The wispy, baby blue forget-me-not is a flower Ohioans can easily encounter in a neglected parking lot or on a hike. Its small, sprawling vines give rise to rounded bundles of flowers in mid spring, and some varieties, especially the weedier types, keep the flowers until late into summer—although the blooms look rather grizzled by the end of their life. Most forget-me-nots are annuals, and the longer-lived bi-annual varieties tend not to be as pretty. However, forget-me-nots sow themselves so easily when they are planted in a good spot, that they tend to return year after year, slowly dominating the garden in a charming way.
Forget-me-nots thrive in shady, moist places, which explains why they so often grow near rivers in nature. To have forget-me-nots growing in your garden ASAP, sprinkle their seeds from a seed packet where you’d like them to grow in summer, and next spring they will appear. Alternatively, start the seeds now, indoors, keeping the soil well watered.
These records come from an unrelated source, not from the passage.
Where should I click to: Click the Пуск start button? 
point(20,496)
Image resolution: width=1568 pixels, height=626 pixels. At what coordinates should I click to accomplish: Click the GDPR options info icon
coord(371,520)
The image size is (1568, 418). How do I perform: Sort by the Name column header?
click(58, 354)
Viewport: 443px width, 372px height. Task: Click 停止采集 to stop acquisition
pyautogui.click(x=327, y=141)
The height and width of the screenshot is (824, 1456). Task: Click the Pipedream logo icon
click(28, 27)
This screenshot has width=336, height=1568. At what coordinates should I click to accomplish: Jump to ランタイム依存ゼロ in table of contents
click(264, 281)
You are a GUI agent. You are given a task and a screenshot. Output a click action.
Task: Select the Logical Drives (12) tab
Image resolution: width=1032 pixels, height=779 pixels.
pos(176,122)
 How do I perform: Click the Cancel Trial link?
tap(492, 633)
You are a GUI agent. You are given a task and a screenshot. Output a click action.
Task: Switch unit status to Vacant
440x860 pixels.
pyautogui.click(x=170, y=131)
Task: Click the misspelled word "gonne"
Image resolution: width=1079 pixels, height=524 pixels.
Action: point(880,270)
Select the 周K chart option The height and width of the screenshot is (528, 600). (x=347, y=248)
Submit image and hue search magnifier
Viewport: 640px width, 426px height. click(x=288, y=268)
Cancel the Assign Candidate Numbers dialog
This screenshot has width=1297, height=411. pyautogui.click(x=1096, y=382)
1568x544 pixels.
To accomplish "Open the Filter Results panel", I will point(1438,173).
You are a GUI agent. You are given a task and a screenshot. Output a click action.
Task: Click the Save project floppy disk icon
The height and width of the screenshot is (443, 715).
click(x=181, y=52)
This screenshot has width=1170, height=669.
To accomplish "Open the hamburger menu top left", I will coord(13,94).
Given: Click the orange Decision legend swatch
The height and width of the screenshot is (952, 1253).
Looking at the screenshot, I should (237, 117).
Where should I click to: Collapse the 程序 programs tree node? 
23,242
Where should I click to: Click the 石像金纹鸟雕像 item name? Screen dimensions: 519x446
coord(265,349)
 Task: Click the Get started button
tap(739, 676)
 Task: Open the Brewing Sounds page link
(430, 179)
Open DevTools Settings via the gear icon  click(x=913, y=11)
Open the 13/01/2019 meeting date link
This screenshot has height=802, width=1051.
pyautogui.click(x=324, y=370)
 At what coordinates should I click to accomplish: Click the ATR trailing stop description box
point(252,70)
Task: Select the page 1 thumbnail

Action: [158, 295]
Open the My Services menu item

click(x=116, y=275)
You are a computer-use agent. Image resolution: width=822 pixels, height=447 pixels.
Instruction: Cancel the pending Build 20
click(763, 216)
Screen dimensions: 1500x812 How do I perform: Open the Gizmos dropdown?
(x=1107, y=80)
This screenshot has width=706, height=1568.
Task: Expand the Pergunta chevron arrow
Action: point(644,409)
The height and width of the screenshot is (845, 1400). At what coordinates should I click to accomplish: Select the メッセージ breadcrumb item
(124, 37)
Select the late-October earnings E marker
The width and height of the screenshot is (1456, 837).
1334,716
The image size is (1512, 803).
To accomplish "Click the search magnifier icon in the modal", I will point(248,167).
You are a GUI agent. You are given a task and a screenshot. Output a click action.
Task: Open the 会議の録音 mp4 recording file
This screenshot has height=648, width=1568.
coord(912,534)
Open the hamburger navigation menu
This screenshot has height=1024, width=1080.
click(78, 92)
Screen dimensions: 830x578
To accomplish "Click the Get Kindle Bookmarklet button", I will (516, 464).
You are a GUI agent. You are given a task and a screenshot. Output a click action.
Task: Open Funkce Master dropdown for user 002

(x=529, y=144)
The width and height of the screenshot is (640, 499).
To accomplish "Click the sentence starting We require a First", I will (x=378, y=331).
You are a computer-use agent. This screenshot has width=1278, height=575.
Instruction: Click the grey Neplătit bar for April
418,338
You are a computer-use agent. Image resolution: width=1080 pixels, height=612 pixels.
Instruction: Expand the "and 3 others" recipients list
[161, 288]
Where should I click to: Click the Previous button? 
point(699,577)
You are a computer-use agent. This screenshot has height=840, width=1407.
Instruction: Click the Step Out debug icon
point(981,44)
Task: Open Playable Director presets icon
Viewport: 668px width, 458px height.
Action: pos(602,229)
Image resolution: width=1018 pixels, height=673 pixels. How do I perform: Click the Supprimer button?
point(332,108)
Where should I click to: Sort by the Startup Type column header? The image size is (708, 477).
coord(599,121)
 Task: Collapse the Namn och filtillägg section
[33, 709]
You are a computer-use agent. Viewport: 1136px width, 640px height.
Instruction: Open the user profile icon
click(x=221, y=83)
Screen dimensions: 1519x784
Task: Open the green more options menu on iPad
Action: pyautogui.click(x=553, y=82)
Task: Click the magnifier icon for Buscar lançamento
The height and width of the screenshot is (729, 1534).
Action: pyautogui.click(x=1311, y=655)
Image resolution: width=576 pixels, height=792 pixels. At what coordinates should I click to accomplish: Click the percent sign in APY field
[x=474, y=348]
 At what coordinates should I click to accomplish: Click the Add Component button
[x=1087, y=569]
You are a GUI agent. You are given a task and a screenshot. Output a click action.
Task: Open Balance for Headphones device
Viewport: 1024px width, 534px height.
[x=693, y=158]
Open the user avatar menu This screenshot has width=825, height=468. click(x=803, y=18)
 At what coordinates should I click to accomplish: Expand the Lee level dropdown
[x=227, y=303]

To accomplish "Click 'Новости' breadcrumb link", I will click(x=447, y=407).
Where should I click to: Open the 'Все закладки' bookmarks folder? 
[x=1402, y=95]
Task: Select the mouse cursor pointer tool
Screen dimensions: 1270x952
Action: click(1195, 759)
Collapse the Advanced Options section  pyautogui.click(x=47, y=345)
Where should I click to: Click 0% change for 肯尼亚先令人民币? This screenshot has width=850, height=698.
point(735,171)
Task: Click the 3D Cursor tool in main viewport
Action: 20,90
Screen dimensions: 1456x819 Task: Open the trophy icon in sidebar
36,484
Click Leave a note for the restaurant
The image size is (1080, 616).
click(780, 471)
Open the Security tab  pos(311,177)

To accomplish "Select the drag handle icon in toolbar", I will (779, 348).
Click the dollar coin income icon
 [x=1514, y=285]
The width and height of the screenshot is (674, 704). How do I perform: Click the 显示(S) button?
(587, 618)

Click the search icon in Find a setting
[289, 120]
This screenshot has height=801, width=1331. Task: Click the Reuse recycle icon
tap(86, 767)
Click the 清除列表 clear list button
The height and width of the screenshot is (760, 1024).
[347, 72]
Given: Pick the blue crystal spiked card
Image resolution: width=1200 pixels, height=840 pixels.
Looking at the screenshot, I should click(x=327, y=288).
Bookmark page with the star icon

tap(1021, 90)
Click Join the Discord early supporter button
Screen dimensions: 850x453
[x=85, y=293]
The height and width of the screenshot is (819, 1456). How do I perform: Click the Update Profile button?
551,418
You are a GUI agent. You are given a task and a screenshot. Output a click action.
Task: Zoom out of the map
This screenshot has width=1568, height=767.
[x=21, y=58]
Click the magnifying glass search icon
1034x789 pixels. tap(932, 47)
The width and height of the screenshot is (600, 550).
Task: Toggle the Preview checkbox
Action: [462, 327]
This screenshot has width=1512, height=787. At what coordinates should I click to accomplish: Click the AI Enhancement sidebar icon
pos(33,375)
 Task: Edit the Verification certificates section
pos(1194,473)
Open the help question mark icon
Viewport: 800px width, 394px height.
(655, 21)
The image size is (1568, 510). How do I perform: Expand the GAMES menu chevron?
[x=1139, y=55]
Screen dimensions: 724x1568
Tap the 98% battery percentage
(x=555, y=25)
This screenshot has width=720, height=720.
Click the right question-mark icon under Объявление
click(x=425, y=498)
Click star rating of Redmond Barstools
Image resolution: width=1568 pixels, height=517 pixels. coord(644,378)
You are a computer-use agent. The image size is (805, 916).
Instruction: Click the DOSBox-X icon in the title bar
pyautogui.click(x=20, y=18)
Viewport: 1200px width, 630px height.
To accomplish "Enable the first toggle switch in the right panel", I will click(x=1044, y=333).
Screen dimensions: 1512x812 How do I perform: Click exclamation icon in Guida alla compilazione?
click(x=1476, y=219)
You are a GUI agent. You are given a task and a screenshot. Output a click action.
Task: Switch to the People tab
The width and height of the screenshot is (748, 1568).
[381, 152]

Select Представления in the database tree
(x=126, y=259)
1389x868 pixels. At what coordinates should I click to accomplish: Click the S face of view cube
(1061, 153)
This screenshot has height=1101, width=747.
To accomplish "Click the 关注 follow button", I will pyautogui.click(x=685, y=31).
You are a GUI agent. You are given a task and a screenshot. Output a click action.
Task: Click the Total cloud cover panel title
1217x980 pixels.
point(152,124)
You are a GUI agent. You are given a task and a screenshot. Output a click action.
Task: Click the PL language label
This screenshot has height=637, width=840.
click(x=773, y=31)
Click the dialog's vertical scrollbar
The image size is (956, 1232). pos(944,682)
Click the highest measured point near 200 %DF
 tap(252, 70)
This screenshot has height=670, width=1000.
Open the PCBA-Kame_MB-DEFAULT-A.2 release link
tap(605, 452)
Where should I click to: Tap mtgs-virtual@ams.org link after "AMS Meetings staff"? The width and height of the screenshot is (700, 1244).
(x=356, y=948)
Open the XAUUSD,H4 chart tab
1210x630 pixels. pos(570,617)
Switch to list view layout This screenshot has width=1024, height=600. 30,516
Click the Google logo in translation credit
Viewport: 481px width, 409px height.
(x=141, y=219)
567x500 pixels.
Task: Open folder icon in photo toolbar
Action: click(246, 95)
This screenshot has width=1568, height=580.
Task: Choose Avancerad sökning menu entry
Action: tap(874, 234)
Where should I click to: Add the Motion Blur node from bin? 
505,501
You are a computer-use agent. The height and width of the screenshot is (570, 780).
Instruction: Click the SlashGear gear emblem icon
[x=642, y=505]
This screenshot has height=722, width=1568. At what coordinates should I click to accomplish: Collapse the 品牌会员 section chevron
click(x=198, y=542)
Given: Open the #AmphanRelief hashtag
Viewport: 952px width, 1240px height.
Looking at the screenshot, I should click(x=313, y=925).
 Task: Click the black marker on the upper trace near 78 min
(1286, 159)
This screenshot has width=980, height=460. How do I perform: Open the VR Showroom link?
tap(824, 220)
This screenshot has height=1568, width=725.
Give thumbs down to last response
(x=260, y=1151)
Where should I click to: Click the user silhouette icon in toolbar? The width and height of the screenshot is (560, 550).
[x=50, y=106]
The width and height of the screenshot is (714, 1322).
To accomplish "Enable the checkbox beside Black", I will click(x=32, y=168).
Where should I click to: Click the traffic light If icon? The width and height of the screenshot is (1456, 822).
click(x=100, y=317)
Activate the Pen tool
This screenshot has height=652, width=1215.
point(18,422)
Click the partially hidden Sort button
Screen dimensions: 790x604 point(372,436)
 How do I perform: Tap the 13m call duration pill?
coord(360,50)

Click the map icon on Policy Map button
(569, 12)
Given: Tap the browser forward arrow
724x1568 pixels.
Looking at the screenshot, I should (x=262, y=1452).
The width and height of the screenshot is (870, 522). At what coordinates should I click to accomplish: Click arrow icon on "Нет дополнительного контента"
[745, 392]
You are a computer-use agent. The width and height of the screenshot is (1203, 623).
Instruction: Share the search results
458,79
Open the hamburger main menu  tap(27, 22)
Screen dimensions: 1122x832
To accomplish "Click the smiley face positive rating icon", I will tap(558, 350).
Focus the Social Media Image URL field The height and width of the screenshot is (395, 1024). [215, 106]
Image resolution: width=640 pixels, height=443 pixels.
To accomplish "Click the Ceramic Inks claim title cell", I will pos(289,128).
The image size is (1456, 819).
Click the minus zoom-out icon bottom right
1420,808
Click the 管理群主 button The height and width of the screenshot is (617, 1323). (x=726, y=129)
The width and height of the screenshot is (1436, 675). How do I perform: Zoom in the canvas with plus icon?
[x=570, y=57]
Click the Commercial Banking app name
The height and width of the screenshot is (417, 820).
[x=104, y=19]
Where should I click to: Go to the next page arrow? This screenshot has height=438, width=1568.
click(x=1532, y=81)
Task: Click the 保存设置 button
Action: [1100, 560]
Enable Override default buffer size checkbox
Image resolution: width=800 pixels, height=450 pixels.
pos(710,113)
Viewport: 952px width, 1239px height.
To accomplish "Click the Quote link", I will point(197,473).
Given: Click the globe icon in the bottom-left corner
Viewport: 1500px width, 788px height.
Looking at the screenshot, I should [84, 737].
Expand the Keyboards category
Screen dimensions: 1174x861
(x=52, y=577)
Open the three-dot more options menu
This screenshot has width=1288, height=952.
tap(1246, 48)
Acclimate them to cold by keeping them in a garage or near a drafty window when it’s a month until planting time, and transplant in late March.
Forget-me-nots tend to drop most of their seeds at the end of their season, when the flowers are gone and the stems and leaves are brown and tangled. Anyone entertaining the idea of a garden – be it windowsill, container, or in-ground – should consider forget-me-nots for a burst of spring color.
Forget-me-nots make a lovely, small bouquet to decorate a room. Their blooms tend to drop off easily, making them a poor choice for pressing and drying, but anyone who wants to try their hand at drawing will find forget-me-nots have been the subject of many paintings. These modest flowers are beautiful up close and from afar.